Give back the listing underneath, unchanged and complete.
(Data to examine Opens)
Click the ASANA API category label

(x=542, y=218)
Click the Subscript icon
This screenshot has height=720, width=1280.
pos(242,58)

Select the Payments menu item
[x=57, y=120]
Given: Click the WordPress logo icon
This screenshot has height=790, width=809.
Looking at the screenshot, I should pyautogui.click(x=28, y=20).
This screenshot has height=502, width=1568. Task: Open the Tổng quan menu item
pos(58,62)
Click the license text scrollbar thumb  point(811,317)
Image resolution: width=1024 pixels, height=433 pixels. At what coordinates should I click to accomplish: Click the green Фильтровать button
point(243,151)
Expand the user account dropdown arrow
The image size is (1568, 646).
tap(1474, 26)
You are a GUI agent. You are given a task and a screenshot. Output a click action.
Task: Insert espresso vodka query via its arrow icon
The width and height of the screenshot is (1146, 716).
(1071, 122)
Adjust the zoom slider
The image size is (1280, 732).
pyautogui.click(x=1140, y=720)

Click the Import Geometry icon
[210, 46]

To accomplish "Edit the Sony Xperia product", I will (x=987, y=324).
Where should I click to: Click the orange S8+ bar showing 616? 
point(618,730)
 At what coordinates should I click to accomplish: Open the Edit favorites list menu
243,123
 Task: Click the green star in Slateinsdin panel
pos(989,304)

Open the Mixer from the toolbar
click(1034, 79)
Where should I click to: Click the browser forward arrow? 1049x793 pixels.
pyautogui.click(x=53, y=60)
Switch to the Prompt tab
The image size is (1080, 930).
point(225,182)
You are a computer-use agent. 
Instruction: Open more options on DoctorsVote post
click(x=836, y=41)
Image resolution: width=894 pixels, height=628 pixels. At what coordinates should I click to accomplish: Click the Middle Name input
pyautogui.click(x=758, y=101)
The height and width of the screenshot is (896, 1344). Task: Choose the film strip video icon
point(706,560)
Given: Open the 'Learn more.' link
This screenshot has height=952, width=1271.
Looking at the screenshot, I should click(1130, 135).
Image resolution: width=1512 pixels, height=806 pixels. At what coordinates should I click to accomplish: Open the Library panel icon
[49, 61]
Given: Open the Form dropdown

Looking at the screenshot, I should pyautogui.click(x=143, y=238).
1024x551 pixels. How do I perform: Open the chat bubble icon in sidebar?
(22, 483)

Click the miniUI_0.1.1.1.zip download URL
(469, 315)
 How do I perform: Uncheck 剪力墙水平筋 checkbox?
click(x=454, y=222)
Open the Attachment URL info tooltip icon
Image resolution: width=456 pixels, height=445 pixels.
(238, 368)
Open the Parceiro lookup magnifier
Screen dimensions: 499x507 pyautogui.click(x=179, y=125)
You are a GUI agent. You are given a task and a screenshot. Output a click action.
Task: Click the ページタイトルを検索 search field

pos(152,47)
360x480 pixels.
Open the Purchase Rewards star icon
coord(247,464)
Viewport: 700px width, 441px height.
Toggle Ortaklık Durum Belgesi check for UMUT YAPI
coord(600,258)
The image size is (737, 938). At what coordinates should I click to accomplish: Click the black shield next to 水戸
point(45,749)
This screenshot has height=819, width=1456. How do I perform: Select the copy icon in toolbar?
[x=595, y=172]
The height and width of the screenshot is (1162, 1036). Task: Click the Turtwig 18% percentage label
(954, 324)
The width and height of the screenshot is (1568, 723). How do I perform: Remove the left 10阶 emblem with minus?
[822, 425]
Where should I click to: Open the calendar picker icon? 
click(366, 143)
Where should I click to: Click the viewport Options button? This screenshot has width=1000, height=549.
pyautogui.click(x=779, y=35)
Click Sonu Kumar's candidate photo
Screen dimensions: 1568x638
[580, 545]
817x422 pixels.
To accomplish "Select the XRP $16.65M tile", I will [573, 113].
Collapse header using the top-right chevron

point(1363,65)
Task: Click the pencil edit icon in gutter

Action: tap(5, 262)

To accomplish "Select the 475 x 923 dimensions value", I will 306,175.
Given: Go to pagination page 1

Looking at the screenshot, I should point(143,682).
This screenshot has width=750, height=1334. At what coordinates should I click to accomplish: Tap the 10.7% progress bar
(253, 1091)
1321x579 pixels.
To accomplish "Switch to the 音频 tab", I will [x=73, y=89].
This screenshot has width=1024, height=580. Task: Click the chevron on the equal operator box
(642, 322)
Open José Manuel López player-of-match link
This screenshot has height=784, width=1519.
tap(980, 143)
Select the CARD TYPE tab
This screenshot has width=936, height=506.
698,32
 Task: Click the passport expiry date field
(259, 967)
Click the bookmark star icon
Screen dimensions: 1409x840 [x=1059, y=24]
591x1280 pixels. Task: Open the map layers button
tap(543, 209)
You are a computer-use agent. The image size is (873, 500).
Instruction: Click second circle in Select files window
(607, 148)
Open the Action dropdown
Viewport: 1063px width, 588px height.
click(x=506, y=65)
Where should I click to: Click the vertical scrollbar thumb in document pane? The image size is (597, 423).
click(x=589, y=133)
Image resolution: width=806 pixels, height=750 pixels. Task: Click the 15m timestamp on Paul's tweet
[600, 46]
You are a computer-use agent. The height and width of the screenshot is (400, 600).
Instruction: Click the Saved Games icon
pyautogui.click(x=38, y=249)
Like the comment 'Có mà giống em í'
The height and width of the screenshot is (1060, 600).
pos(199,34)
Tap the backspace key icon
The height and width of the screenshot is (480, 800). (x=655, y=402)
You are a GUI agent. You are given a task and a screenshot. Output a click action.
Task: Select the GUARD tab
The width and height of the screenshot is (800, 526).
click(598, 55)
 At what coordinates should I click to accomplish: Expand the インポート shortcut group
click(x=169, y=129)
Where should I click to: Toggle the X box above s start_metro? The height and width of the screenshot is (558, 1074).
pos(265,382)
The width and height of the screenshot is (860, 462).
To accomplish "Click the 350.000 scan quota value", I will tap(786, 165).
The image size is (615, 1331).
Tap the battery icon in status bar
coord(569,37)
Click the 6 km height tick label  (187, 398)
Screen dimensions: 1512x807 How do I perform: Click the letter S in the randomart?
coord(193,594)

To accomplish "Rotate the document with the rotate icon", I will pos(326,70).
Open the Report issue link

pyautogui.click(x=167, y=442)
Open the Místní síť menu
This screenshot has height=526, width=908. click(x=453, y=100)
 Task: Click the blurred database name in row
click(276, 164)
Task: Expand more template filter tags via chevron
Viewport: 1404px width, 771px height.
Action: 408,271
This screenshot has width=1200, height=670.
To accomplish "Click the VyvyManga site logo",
(Data to examine Closes)
[Solution for this exercise]
Click the ASANA API category label

(x=542, y=218)
Click the Subscript icon
This screenshot has height=720, width=1280.
pos(242,58)

Select the Payments menu item
[x=57, y=120]
Given: Click the WordPress logo icon
This screenshot has height=790, width=809.
Looking at the screenshot, I should pyautogui.click(x=28, y=20).
This screenshot has height=502, width=1568. Task: Open the Tổng quan menu item
pos(58,62)
Click the license text scrollbar thumb  point(811,317)
Image resolution: width=1024 pixels, height=433 pixels. At what coordinates should I click to accomplish: Click the green Фильтровать button
point(243,151)
Expand the user account dropdown arrow
The image size is (1568, 646).
tap(1474, 26)
You are a GUI agent. You are given a task and a screenshot. Output a click action.
Task: Insert espresso vodka query via its arrow icon
The width and height of the screenshot is (1146, 716).
(1071, 122)
Adjust the zoom slider
The image size is (1280, 732).
pyautogui.click(x=1140, y=720)

Click the Import Geometry icon
[210, 46]

To accomplish "Edit the Sony Xperia product", I will (x=987, y=324).
Where should I click to: Click the orange S8+ bar showing 616? 
point(618,730)
 At what coordinates should I click to accomplish: Open the Edit favorites list menu
243,123
 Task: Click the green star in Slateinsdin panel
pos(989,304)

Open the Mixer from the toolbar
click(1034, 79)
Where should I click to: Click the browser forward arrow? 1049x793 pixels.
pyautogui.click(x=53, y=60)
Switch to the Prompt tab
The image size is (1080, 930).
point(225,182)
You are a computer-use agent. 
Instruction: Open more options on DoctorsVote post
click(x=836, y=41)
Image resolution: width=894 pixels, height=628 pixels. At what coordinates should I click to accomplish: Click the Middle Name input
pyautogui.click(x=758, y=101)
The height and width of the screenshot is (896, 1344). Task: Choose the film strip video icon
point(706,560)
Given: Open the 'Learn more.' link
This screenshot has height=952, width=1271.
Looking at the screenshot, I should click(1130, 135).
Image resolution: width=1512 pixels, height=806 pixels. At what coordinates should I click to accomplish: Open the Library panel icon
[49, 61]
Given: Open the Form dropdown

Looking at the screenshot, I should pyautogui.click(x=143, y=238).
1024x551 pixels. How do I perform: Open the chat bubble icon in sidebar?
(22, 483)

Click the miniUI_0.1.1.1.zip download URL
(469, 315)
 How do I perform: Uncheck 剪力墙水平筋 checkbox?
click(x=454, y=222)
Open the Attachment URL info tooltip icon
Image resolution: width=456 pixels, height=445 pixels.
(238, 368)
Open the Parceiro lookup magnifier
Screen dimensions: 499x507 pyautogui.click(x=179, y=125)
You are a GUI agent. You are given a task and a screenshot. Output a click action.
Task: Click the ページタイトルを検索 search field

pos(152,47)
360x480 pixels.
Open the Purchase Rewards star icon
coord(247,464)
Viewport: 700px width, 441px height.
Toggle Ortaklık Durum Belgesi check for UMUT YAPI
coord(600,258)
The image size is (737, 938). At what coordinates should I click to accomplish: Click the black shield next to 水戸
point(45,749)
This screenshot has height=819, width=1456. How do I perform: Select the copy icon in toolbar?
[x=595, y=172]
The height and width of the screenshot is (1162, 1036). Task: Click the Turtwig 18% percentage label
(954, 324)
The width and height of the screenshot is (1568, 723). How do I perform: Remove the left 10阶 emblem with minus?
[822, 425]
Where should I click to: Open the calendar picker icon? 
click(366, 143)
Where should I click to: Click the viewport Options button? This screenshot has width=1000, height=549.
pyautogui.click(x=779, y=35)
Click Sonu Kumar's candidate photo
Screen dimensions: 1568x638
[580, 545]
817x422 pixels.
To accomplish "Select the XRP $16.65M tile", I will [573, 113].
Collapse header using the top-right chevron

point(1363,65)
Task: Click the pencil edit icon in gutter

Action: tap(5, 262)

To accomplish "Select the 475 x 923 dimensions value", I will 306,175.
Given: Go to pagination page 1

Looking at the screenshot, I should point(143,682).
This screenshot has width=750, height=1334. At what coordinates should I click to accomplish: Tap the 10.7% progress bar
(253, 1091)
1321x579 pixels.
To accomplish "Switch to the 音频 tab", I will [x=73, y=89].
This screenshot has width=1024, height=580. Task: Click the chevron on the equal operator box
(642, 322)
Open José Manuel López player-of-match link
This screenshot has height=784, width=1519.
tap(980, 143)
Select the CARD TYPE tab
This screenshot has width=936, height=506.
698,32
 Task: Click the passport expiry date field
(259, 967)
Click the bookmark star icon
Screen dimensions: 1409x840 [x=1059, y=24]
591x1280 pixels. Task: Open the map layers button
tap(543, 209)
You are a computer-use agent. The image size is (873, 500).
Instruction: Click second circle in Select files window
(607, 148)
Open the Action dropdown
Viewport: 1063px width, 588px height.
click(x=506, y=65)
Where should I click to: Click the vertical scrollbar thumb in document pane? The image size is (597, 423).
click(x=589, y=133)
Image resolution: width=806 pixels, height=750 pixels. Task: Click the 15m timestamp on Paul's tweet
[600, 46]
You are a computer-use agent. The height and width of the screenshot is (400, 600).
Instruction: Click the Saved Games icon
pyautogui.click(x=38, y=249)
Like the comment 'Có mà giống em í'
The height and width of the screenshot is (1060, 600).
pos(199,34)
Tap the backspace key icon
The height and width of the screenshot is (480, 800). (x=655, y=402)
You are a GUI agent. You are given a task and a screenshot. Output a click action.
Task: Select the GUARD tab
The width and height of the screenshot is (800, 526).
click(598, 55)
 At what coordinates should I click to accomplish: Expand the インポート shortcut group
click(x=169, y=129)
Where should I click to: Toggle the X box above s start_metro? The height and width of the screenshot is (558, 1074).
pos(265,382)
The width and height of the screenshot is (860, 462).
To accomplish "Click the 350.000 scan quota value", I will tap(786, 165).
The image size is (615, 1331).
Tap the battery icon in status bar
coord(569,37)
Click the 6 km height tick label  (187, 398)
Screen dimensions: 1512x807 How do I perform: Click the letter S in the randomart?
coord(193,594)

To accomplish "Rotate the document with the rotate icon", I will pos(326,70).
Open the Report issue link

pyautogui.click(x=167, y=442)
Open the Místní síť menu
This screenshot has height=526, width=908. click(x=453, y=100)
 Task: Click the blurred database name in row
click(276, 164)
Task: Expand more template filter tags via chevron
Viewport: 1404px width, 771px height.
Action: 408,271
This screenshot has width=1200, height=670.
To accomplish "Click the VyvyManga site logo",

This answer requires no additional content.